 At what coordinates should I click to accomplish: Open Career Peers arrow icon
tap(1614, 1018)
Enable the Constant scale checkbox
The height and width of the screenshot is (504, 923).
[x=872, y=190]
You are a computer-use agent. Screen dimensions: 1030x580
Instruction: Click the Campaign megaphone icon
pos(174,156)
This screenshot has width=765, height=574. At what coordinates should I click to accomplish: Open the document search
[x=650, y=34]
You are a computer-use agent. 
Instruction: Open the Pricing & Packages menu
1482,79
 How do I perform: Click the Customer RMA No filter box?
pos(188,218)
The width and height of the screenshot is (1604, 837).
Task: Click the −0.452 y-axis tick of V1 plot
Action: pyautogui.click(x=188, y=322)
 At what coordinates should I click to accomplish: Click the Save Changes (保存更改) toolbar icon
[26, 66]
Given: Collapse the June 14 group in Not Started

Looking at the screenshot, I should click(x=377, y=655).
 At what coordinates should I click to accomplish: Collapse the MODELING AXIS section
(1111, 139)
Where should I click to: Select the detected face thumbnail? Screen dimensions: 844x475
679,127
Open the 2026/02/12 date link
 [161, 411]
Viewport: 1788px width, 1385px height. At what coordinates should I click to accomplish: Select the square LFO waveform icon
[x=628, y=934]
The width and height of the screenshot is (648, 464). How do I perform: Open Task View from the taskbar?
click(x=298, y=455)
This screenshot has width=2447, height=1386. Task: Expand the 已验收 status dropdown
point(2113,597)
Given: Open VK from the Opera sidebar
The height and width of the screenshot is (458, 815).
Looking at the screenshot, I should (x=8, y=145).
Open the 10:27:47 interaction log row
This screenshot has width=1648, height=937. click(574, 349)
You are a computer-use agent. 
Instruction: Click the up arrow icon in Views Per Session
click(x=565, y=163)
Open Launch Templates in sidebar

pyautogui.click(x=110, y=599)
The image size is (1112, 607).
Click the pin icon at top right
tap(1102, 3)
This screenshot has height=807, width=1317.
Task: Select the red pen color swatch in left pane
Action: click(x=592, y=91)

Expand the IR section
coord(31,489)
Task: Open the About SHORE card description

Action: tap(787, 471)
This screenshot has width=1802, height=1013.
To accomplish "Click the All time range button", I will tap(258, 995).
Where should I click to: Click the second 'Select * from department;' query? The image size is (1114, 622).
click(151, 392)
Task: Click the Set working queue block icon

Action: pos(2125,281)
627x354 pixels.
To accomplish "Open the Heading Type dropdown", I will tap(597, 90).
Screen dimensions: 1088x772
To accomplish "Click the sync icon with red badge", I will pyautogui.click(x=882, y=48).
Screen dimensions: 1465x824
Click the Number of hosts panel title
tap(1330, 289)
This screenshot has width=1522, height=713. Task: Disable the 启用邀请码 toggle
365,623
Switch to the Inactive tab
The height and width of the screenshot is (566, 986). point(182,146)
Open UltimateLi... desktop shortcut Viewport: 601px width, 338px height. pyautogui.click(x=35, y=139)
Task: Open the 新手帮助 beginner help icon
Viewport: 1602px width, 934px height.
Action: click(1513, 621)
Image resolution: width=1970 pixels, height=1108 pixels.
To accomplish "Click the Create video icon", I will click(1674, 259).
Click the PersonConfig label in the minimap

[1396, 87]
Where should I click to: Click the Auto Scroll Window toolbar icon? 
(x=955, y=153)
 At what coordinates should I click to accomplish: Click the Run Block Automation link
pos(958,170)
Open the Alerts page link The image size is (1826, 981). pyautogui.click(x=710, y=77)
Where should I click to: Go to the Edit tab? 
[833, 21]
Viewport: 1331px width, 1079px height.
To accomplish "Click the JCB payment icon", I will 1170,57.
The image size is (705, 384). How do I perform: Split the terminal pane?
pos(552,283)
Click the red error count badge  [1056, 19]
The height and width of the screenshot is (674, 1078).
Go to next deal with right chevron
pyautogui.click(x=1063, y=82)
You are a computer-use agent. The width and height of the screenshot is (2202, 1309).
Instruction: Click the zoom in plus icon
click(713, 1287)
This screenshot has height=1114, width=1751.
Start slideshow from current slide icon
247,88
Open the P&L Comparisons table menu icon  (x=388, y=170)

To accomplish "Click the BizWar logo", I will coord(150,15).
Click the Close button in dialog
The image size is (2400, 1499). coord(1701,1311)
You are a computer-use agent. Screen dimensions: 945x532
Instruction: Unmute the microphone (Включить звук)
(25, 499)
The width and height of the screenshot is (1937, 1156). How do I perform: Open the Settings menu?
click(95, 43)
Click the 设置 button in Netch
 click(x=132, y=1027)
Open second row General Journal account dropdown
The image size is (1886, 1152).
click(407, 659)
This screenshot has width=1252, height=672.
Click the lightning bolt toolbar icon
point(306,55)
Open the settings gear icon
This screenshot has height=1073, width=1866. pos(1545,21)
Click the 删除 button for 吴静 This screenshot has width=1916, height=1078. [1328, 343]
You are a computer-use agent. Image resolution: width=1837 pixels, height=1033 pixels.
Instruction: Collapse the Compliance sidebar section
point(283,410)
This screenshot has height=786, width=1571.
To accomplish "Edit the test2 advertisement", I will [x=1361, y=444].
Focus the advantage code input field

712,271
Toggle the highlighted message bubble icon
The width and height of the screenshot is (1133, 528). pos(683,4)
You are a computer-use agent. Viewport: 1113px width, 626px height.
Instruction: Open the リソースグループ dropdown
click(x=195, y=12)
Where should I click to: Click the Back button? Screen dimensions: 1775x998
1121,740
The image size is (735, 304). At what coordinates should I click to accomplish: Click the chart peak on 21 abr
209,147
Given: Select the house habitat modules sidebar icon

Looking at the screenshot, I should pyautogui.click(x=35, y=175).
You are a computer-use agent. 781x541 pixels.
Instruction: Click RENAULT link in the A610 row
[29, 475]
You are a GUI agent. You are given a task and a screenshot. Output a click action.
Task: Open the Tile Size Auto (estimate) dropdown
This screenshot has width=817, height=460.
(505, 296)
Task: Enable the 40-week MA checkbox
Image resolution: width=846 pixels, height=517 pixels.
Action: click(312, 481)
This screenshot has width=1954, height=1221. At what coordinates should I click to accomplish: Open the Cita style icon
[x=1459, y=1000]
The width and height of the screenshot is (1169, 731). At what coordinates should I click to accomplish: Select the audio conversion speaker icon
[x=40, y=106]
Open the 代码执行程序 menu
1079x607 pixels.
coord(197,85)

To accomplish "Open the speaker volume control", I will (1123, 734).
* * * * *
What the exercise asks — Please report every line among the entries that includes "badge".

The completed task —
To accomplish "Click the sync icon with red badge", I will pyautogui.click(x=882, y=48).
Click the red error count badge  [1056, 19]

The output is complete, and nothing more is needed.